02-24-2021
In January 2021, the Sixth Circuit Court of Appeals affirmed summary judgment against Melanie Pelcha, who claimed her employer fired her in violation of the Age Discrimination in Employment Act (ADEA).
In the underlying facts of the case, 47-year- old Pelcha requested time off from her position at MW Bancorp. She did not follow company policy in making her request. The bank fired her for that failure and other workplace issues. In assessing whether to allow her case to proceed, the Sixth Circuit reviewed Pelcha’s evidence. The CEO allegedly made three statements that suggested age bias. First, he stated an 80-year-old employee had a “limited shelf life” and reached her “expiration date.” Second, the CEO intended to reduce that older employee’s hours until she quit. Third, the CEO stated he would like to hire “younger tellers.”

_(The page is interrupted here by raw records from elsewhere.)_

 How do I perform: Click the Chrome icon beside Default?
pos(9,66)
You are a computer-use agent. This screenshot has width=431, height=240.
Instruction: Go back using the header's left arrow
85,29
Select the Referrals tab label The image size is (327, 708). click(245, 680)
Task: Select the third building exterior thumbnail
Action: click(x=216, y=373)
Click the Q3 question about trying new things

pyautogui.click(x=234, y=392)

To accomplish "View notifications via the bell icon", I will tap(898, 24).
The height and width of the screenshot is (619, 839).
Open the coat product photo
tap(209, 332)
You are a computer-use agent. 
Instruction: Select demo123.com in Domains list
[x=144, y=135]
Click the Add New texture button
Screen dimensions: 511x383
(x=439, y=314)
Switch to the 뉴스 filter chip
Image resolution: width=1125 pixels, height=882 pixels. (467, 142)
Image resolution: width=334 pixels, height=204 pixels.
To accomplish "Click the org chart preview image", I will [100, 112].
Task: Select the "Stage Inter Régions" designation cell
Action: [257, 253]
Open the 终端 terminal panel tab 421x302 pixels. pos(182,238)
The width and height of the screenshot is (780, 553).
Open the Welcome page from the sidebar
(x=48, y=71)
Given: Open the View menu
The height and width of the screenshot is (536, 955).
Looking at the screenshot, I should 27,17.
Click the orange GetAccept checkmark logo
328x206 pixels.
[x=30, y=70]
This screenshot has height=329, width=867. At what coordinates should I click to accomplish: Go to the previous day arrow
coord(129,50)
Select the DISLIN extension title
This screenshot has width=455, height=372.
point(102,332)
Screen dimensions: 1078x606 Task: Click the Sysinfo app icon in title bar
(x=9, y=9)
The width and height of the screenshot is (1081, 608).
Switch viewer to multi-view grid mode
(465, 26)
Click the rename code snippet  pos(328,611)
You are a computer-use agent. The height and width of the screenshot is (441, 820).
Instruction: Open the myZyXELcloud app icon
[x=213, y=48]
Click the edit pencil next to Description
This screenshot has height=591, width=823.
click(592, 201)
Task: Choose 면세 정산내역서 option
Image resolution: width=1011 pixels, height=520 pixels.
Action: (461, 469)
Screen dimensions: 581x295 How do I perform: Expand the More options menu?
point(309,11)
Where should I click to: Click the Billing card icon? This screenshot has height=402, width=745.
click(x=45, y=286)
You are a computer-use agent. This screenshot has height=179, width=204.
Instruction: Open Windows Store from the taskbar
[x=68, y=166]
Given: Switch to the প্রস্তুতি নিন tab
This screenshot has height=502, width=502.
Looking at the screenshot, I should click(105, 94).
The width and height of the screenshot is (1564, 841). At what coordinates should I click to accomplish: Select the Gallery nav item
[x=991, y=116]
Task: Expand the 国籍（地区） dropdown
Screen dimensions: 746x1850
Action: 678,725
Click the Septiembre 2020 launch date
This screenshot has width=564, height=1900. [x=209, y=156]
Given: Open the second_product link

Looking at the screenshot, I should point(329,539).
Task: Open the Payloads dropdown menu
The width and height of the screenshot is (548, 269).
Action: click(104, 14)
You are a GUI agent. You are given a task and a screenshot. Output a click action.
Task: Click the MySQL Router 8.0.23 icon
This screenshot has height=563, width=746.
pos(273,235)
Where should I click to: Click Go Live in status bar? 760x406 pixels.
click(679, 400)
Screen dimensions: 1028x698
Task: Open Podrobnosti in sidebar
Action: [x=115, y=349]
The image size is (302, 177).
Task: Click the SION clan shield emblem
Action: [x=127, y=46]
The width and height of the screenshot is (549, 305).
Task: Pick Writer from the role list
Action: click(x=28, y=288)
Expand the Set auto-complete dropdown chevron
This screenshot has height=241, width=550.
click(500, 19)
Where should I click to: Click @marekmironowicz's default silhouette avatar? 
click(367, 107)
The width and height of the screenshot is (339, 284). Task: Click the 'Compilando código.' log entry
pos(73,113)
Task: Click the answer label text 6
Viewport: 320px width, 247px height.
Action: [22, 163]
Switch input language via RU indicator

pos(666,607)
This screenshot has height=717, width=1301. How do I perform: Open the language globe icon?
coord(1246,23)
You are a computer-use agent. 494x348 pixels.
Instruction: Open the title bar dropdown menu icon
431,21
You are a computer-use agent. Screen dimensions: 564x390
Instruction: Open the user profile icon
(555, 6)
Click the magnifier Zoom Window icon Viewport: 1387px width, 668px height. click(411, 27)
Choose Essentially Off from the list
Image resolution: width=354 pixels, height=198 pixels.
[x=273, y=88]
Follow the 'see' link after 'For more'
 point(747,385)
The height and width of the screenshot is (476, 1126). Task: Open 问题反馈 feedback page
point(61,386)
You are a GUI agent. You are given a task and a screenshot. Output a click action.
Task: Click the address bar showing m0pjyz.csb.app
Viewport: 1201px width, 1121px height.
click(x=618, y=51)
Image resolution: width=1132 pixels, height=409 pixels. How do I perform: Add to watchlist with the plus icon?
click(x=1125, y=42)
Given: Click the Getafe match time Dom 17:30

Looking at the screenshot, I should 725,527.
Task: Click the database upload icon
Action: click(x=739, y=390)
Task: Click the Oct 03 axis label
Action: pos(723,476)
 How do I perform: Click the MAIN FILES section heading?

The Sixth Circuit panel concluded Pelcha could not prove her age was the “sole reason” for her dismissal, and thus summary judgment was appropriate. She has filed an appeal of the ruling to the full Sixth Circuit, seeking to overturn the panel’s decision. The AARP, the National Employment Lawyers’ Association, and the Equal Employment Opportunity Commission submitted briefs supporting her appeal of the decision. These organizations argue that a “sole cause” standard should not have been applied in this case based on legal precedent, including language from the U.S. Supreme Court. Should this standard be adopted, these organizations argue, it will be extremely difficult for older employees to prevail on age discrimination claims. These groups also fear the impact of the adoption of this same standard by other courts. The EEOC argued that the “but, for” standard should be applied, pointing to previous court decisions.